Jack wrote this in September, 2006:
I’m a good old rebel
And that’s just what I am.
For what you’re calling freedom
I just don’t give a damn.
We lost the war for freedom
And maybe it’s all done,
But I don’t want no pardon
For anything I’ve done.
Not to be outdone by RickG., and Excalibur, I dug around in the boxes and closets, finally brought out a 1995 vintage IBM Aptiva with Windows 95 on it. I decided because of RickG’s problems with getting his comp corrupted by Internet travels that I wanted a machine dedicated strictly to work on the numbers theory, but which won’t ever plug into a phone line.
I found everything, I should have said, but the various cables and power cords to attach it to itself and the wall outlet.
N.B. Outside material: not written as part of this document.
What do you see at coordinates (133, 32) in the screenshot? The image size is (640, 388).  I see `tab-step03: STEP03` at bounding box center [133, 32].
I’ve got Office 97, and I’m feeling the need to figure out MS Access so’s to be able to chase draw histories and draw dates, keeping them intact while I combine them with moon phases, moonrise/moonset, percentages of lunar illumination, and the east/west tracks of various celestial bodies on the days of the draws.
This old comp that thinks it belongs to a community of computers and needs to feast on cookies, email messages, spyware et al, just hasn’t got enough moxie in the hard drive to have room left for numbers work without crashing all the time.
So I’m going to time travel with my numbers back to a time when men were men and women were glad of it. A simple time when Americans were an honest, courageous, non-computer literate agrarian folk who hadn’t yet gotten as many piercings as they wanted and the tattoos all said, “Mom”. (Except the one belonging to Little Egypt, “She had a picture of a cowboy tattooed on her spine saying, ‘Phoenix, Arizona, 1949′”.)
No more of this brave new world of the 21st Century for the Unified Random Numbers Theory. That way, if this one I’m typing on loses radio contact and vanishes from the radar screen I won’t lose everything I’ve done up until now.